§ Request
Copy the lines of the entries below, from the line containing "You are a GUI" through the line containing "point(368,650)", including both of those lines. Leave the pictures out of your copy.

§ Given records
++++
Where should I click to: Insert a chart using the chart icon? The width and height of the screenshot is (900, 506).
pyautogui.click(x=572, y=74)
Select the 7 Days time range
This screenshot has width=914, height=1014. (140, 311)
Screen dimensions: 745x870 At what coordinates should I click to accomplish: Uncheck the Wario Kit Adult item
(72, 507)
++++
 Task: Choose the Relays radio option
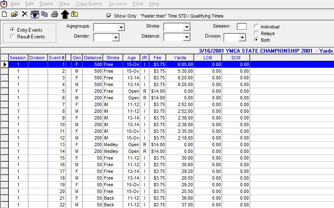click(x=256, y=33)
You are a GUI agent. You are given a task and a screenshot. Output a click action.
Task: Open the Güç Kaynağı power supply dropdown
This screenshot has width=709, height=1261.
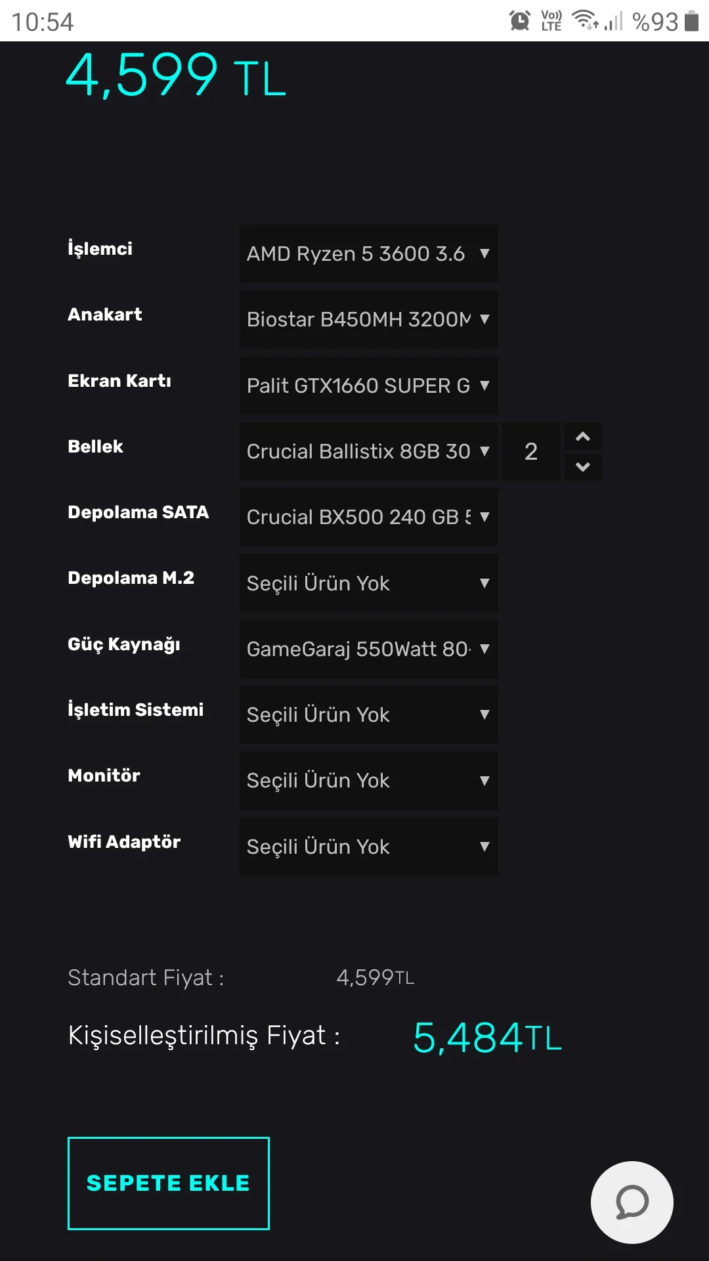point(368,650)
++++
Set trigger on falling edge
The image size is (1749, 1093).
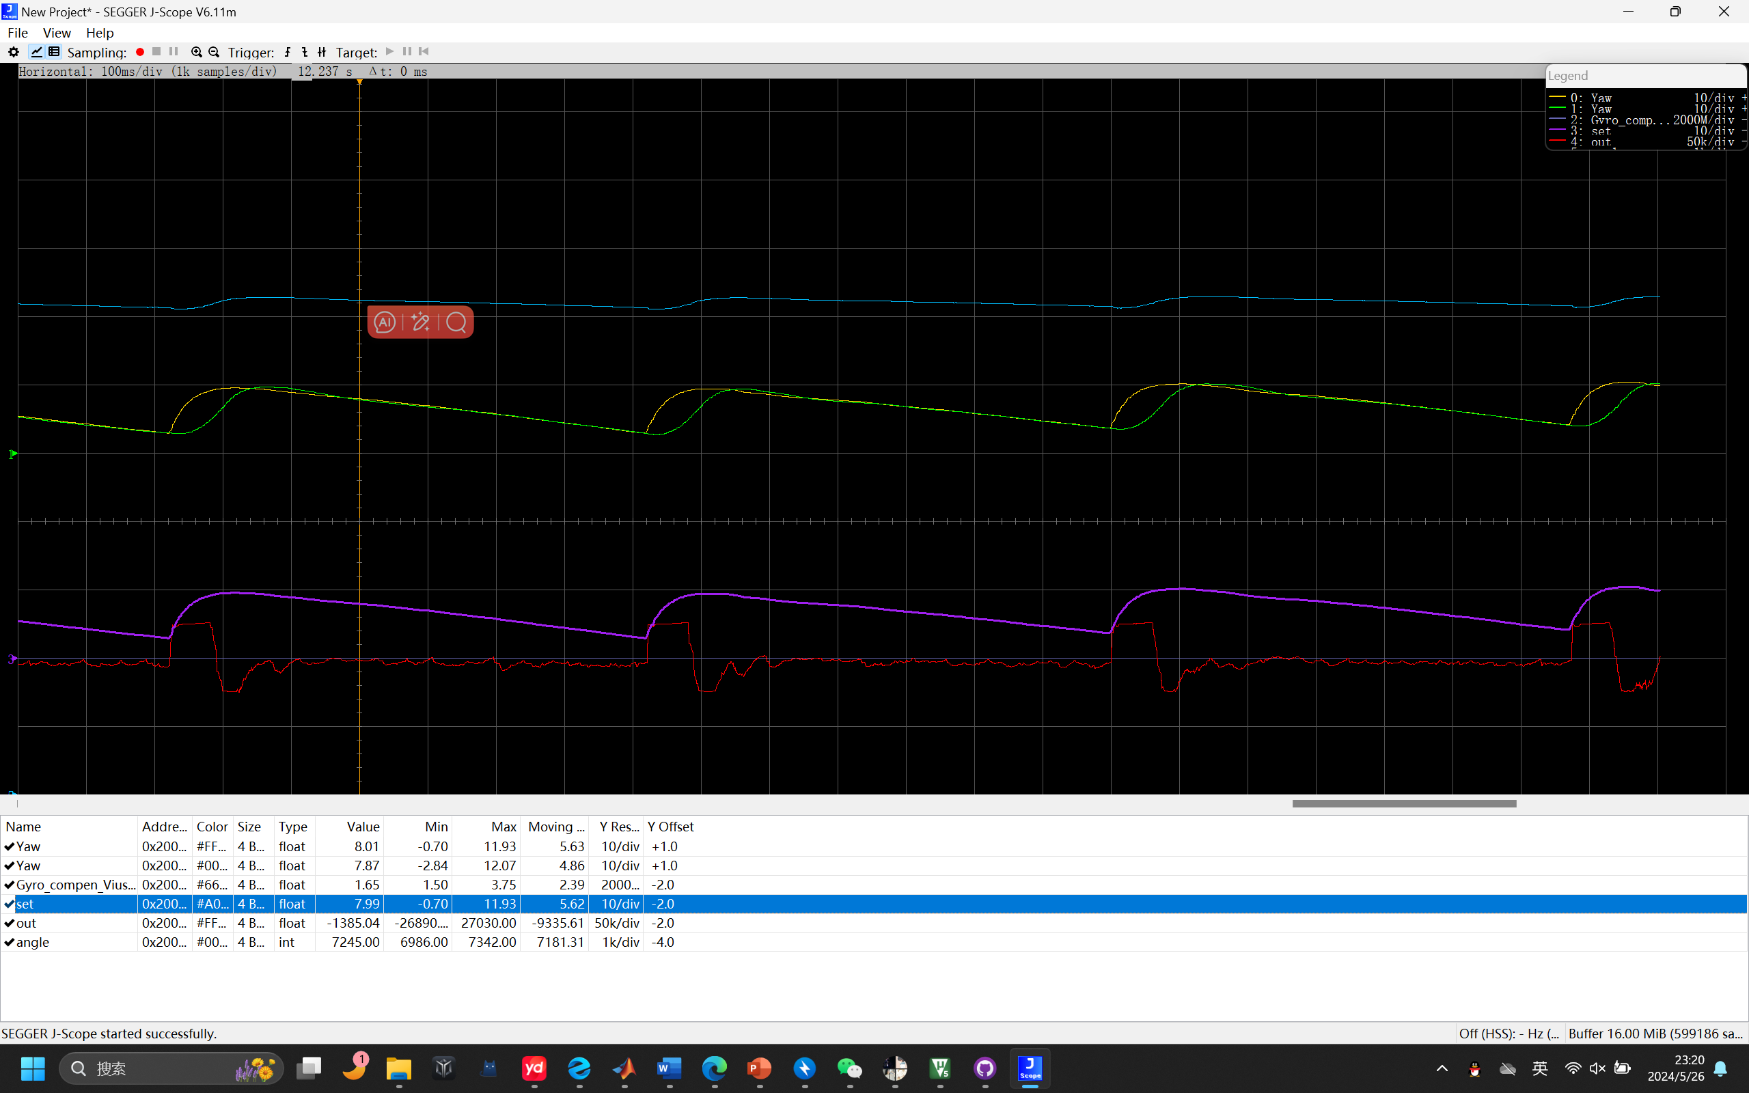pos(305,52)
++++
§ Result for this exercise
You are a GUI agent. You are given a task and a screenshot. Output a click action.
Task: Open the Güç Kaynağı power supply dropdown
This screenshot has width=709, height=1261.
point(368,650)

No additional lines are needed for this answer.